Requirement
Look below for the line containing "Click the clock icon next to reset timer" and the line containing "The height and"; repeat exactly those two lines and all lines between them, and nothing else.
(Supplied data)
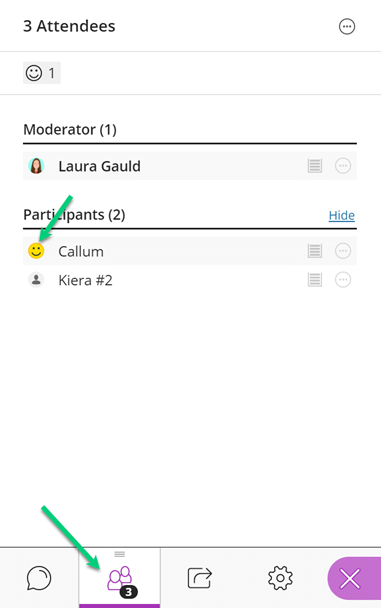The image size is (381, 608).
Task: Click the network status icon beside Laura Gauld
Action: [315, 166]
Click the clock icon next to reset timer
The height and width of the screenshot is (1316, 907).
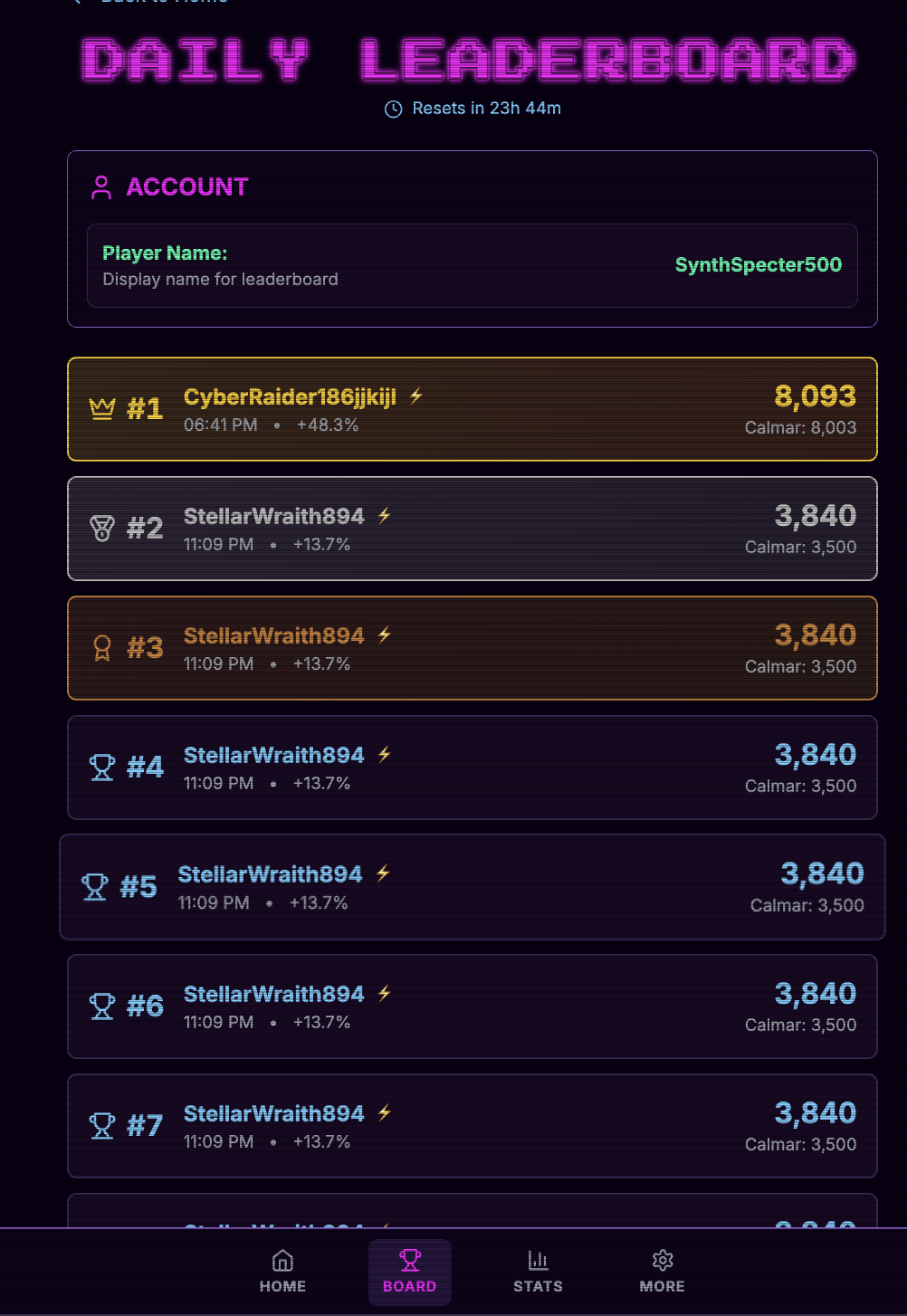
(End Supplied data)
(Supplied data)
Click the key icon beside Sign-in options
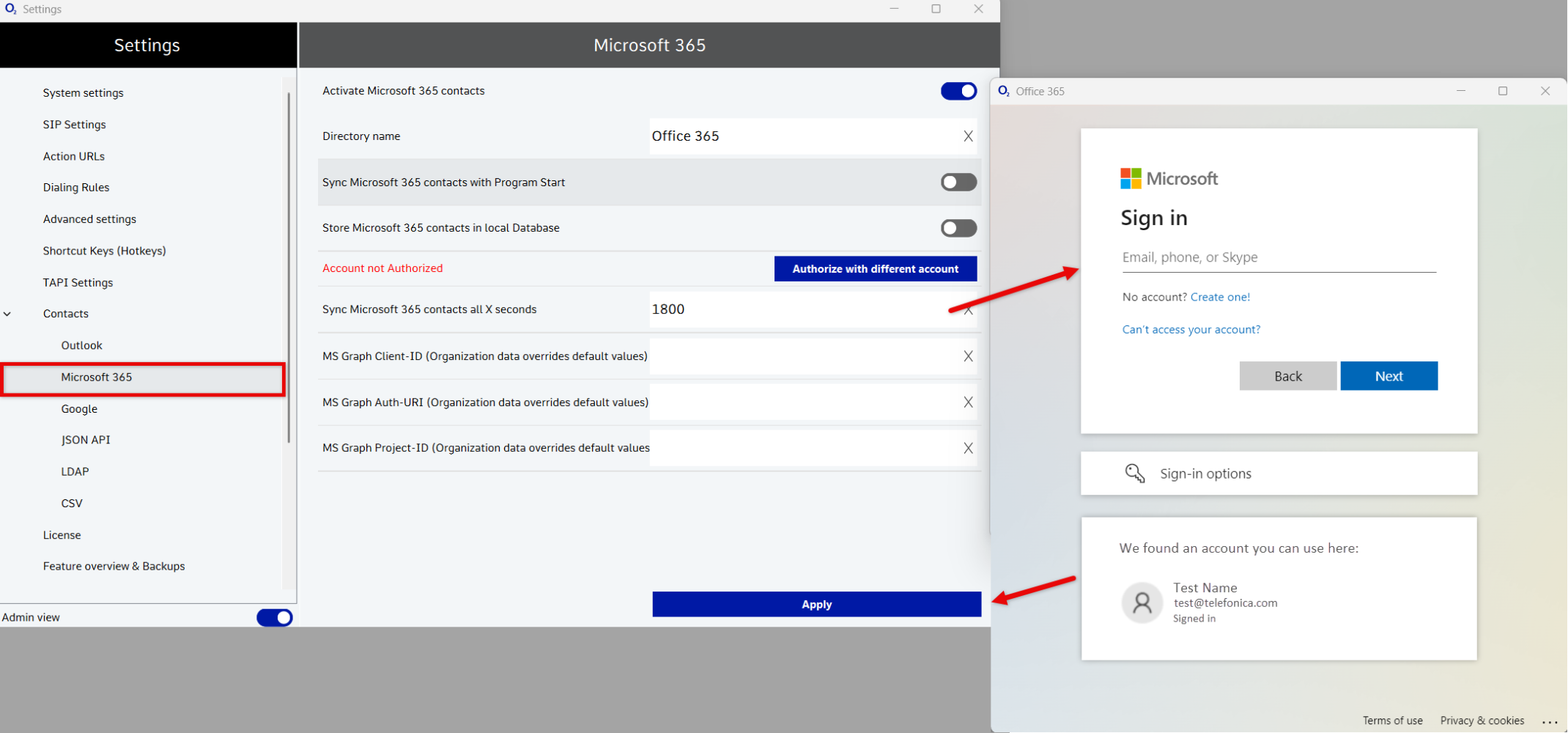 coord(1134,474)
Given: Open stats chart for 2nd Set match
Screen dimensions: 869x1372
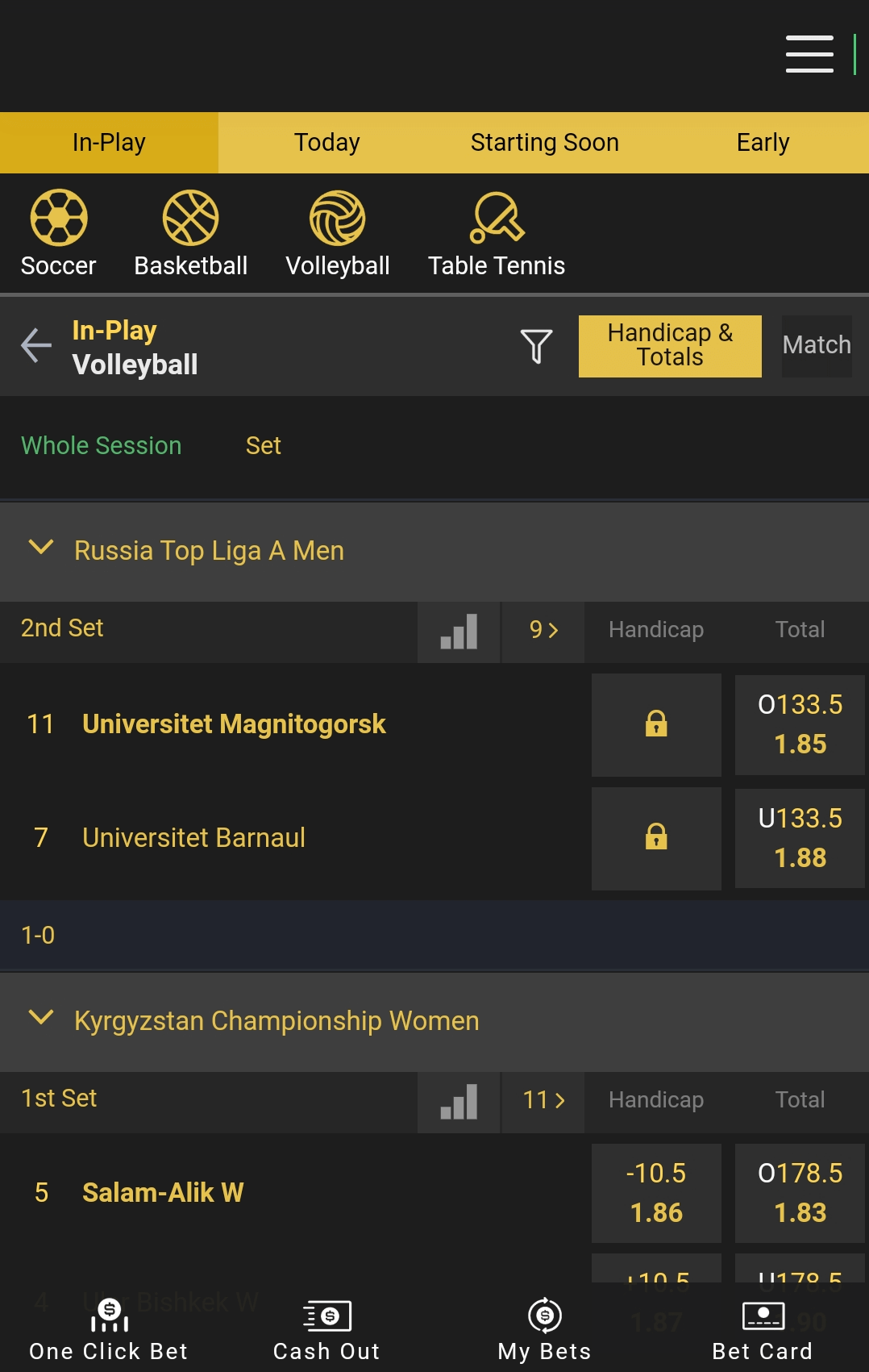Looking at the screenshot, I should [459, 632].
(End Supplied data)
(Supplied data)
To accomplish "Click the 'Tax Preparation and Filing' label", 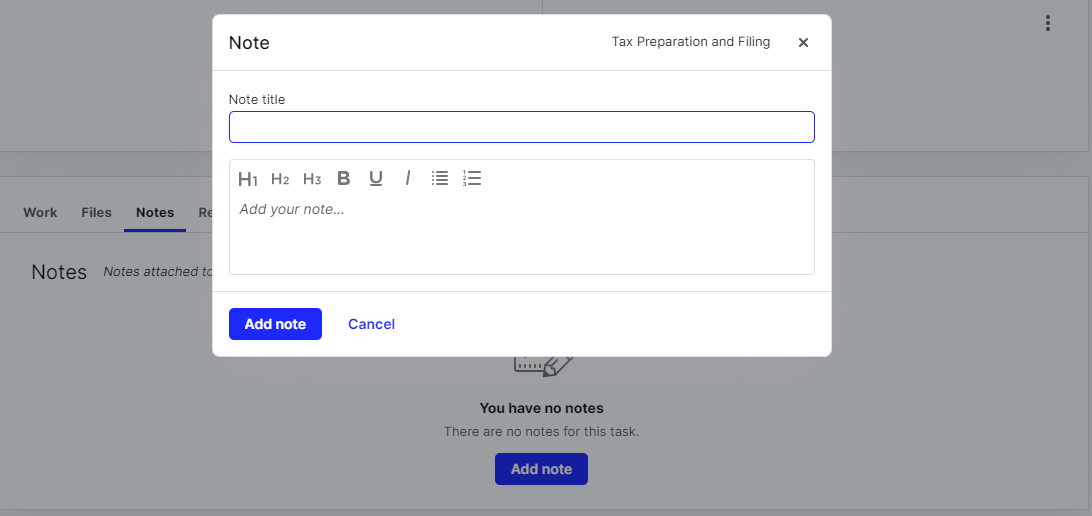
(End Supplied data)
Answer to this task
Click the clock icon next to reset timer
The height and width of the screenshot is (1316, 907).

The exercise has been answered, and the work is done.